James Daley

By James Daley

Critical illness insurance can be a lifeline for people when it works. If you unexpectedly end up diagnosed with cancer, and need to spend several months off work being treated, an injection of cash can help wash away any financial worries, and leave you to focus on getting better.

The problem, however, is that like all insurance policies, it has its limitations. Most insurers have a list of between 25 and 50 conditions which the policy covers - and while this includes all the major serious illnesses, there are plenty which don't make it onto the list. Furthermore, in many cases, insurers require that your "critical illness" is of a certain severity before they'll pay out. So while heart attacks may be covered, you won't be paid out if your heart attack is not a bad one (as measured by an analysis of cardiac enzymes in your body).

It's understandable that an insurance company needs to find ways of limiting its liability. But the difficulty of creating a relatively short list of claimable medical conditions is that many serious illnesses may not be covered. In one case I heard of recently, someone with a serious bowel condition, who needed a life changing operation followed by many months of recovery, was turned down because their condition "was not on the list".

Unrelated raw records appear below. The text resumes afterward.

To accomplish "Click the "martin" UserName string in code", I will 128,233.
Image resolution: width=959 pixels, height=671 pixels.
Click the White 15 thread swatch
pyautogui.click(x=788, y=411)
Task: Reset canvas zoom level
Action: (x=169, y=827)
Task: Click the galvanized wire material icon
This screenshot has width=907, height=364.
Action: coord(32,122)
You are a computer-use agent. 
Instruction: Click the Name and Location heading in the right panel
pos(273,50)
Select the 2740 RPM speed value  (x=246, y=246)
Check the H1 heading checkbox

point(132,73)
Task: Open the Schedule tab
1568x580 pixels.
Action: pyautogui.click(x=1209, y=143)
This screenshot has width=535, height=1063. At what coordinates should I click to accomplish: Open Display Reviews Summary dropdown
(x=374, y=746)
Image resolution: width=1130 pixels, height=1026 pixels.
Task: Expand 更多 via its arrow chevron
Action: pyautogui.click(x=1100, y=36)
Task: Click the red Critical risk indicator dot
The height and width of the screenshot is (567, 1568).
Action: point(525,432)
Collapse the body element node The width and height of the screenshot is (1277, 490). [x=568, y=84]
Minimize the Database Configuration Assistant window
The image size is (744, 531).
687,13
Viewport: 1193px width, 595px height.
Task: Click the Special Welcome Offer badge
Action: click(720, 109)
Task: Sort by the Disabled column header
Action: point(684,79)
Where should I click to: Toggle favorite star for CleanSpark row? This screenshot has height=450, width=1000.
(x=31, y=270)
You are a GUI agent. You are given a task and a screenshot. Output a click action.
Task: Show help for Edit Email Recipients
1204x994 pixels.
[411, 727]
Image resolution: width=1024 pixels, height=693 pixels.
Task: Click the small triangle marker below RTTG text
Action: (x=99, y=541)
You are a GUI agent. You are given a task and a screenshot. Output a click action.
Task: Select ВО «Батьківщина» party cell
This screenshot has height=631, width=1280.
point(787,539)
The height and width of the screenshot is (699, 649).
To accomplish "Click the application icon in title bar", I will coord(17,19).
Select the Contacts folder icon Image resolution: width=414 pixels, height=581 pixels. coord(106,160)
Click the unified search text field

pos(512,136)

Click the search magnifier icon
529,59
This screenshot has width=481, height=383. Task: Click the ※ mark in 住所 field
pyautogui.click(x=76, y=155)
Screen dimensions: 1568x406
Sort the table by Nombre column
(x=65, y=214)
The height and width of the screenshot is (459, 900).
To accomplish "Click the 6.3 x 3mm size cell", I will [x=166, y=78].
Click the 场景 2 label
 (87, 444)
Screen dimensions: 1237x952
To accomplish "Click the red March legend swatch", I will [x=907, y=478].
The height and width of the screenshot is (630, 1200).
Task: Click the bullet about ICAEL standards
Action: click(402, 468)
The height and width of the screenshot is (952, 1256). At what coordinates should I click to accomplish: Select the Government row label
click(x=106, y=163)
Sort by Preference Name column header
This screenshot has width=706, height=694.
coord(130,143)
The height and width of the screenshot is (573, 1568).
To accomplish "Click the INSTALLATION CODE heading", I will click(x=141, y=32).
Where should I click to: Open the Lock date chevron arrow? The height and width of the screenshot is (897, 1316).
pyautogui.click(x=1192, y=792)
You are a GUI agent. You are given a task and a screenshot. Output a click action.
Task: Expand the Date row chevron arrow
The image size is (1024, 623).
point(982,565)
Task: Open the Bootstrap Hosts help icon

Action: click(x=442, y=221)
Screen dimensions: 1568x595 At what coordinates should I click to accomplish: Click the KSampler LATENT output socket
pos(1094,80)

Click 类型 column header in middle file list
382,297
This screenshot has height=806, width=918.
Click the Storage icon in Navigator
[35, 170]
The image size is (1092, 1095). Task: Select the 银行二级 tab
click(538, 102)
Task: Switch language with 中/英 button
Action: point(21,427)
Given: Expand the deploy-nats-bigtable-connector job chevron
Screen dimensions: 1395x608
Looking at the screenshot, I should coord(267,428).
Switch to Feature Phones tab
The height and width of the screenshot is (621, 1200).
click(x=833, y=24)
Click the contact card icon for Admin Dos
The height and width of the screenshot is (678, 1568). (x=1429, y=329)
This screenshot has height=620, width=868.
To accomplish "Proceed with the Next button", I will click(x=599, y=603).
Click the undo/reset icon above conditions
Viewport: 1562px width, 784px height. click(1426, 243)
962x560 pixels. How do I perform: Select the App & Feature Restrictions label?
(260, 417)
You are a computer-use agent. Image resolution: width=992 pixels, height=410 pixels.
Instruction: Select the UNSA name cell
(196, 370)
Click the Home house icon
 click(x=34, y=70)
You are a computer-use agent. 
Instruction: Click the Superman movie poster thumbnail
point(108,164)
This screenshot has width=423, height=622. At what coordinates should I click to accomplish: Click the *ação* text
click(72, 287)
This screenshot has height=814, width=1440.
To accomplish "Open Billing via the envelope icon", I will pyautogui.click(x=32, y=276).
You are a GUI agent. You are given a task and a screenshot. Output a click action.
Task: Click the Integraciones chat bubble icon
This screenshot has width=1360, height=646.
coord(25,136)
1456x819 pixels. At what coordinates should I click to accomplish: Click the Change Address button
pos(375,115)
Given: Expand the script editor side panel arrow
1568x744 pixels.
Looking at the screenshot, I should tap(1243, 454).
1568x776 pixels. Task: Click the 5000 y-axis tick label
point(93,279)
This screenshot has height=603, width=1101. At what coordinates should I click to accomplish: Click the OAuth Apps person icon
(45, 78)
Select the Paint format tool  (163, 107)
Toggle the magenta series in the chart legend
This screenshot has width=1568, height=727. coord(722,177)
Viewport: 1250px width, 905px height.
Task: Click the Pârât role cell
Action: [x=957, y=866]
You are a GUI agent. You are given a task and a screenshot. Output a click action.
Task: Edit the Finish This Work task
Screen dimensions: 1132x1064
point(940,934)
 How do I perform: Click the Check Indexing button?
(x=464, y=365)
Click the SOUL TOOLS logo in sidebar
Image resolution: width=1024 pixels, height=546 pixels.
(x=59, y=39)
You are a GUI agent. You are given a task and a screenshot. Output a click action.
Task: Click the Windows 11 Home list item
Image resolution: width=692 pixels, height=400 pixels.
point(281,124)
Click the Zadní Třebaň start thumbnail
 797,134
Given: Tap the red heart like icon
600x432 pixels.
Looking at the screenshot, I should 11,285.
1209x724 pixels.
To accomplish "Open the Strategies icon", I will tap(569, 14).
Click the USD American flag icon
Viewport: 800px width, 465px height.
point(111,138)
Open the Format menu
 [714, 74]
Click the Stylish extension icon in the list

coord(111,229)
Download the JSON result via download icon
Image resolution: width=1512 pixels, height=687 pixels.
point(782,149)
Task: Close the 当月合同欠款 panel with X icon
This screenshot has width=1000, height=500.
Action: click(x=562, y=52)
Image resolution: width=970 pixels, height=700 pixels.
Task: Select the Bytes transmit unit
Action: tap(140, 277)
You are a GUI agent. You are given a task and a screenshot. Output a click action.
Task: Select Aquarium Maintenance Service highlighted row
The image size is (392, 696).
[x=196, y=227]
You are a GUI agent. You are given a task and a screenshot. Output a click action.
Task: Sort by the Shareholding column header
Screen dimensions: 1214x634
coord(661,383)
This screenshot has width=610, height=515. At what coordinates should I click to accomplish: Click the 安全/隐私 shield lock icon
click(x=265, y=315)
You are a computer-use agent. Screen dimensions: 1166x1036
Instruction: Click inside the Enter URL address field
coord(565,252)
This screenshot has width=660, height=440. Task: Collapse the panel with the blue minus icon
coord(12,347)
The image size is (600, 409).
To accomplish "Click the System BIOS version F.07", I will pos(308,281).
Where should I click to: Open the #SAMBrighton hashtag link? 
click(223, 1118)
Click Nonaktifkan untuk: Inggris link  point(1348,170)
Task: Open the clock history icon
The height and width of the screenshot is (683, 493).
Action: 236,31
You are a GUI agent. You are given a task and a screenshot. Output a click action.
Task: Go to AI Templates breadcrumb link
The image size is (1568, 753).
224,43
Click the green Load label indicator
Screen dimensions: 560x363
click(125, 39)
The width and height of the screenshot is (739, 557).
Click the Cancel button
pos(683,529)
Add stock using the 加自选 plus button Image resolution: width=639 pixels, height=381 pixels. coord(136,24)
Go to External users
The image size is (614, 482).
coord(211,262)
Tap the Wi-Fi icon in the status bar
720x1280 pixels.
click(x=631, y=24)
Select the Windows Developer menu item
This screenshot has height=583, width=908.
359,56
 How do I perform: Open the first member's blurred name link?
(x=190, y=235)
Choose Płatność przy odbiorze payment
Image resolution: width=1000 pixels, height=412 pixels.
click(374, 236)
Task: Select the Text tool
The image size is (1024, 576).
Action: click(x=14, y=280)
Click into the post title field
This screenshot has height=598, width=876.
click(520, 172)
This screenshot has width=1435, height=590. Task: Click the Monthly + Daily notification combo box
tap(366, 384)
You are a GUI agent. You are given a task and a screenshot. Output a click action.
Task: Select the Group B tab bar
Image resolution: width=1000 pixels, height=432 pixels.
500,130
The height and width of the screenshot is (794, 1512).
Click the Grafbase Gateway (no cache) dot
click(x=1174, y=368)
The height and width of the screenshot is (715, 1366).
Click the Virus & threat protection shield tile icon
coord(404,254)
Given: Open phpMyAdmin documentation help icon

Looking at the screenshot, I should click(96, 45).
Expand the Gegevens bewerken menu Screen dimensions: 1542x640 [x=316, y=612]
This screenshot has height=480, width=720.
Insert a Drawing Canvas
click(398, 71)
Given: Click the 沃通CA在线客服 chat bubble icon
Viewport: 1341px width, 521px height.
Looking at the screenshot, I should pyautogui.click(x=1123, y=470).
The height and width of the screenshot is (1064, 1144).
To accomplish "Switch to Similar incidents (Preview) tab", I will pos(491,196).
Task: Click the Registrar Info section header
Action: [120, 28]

Losing one limb is not enough

At the more extreme end of the scale, there was another case a few years ago where someone was turned down after losing a leg. Although the policy did cover loss of limbs, the small print stipulated that two limbs needed to be lost before a payout would be made. Astonishingly, this particular part of the policy was taken directly from the Association of British Insurers' recommended policy wording for critical illness policies. And some insurers - including Scottish Provident - still use that wording. Loss of one limb is apparently not critical. Only loss of two.

There's no easy way to solve the problems with critical illness cover. It's impossible to engage the customer around what is and isn't covered at the time they take out their policy. Most of the list of illnesses mean nothing to most people - and only mean anything to medical professionals and the patients who suffer from them. So when a customer buys critical illness cover, they understandably enter into a contract where they assume they will get paid out if they suffer from what they believe to be a critical illness, not what someone else deems to be critical. Only when put in their claim - after suffering the devastation of the diagnosis, followed by the relief that they at least have some insurance - do they discover that their policy won't pay out. Heartache.

Critical illness cover was not deisgned for the UK

Critical illness cover was first invented 30 years ago by a doctor in South Africa, who had seen the devastation caused for families who became seriously ill and were unable to afford their healthcare. But that was in a private system - and in a world where lower income families could not afford proper health coverage, critical illness insurance was a valuable lower cost stop gap. Even with its limitations, it gave people the peace of mind that if they got one of the most common serious illnesses, they would have the money to pay for healthcare.

Over here, the landscape is different. We have a socialised healthcare system, where nobody has to fear that they won't be treated if they get ill. This has meant that critical illness cover has evolved to be used as a poor substitute for other forms of protection.

If it is loss of income that people are worried about, then they should be buying income protection insurance. Or if they can't afford that, then maybe a cheaper alternative such as mortgage payment protection insurance, which can at least ensure their mortgage gets paid if they can't work. Importantly, these policies pay out if you can't work, rather than making a judgement about how serious your illness is.

Critical illness cover should be the last protection product that people buy. It's a luxury that should come after you've got life cover and income protection. But insurers muddy the waters by rolling it together with life insurance - which has the effect of cannibalising the income protection market.

I'd like to see critical illness cover stripped out of life insurance and sold separately - with customers having the limitations of the insurance made as clear as daylight to them. And it's about time that the Association of British Insurers updated its model terms too.

A product that comes with built in dissatisfaction for a segment of customers detracts from the enormous task of rebuilding trust between consumers and insurers. Furthermore, as things stand, critical illness is acting as a barrier to closing what the industry call "the protection gap" - the gap between the insurance that people need and what they have.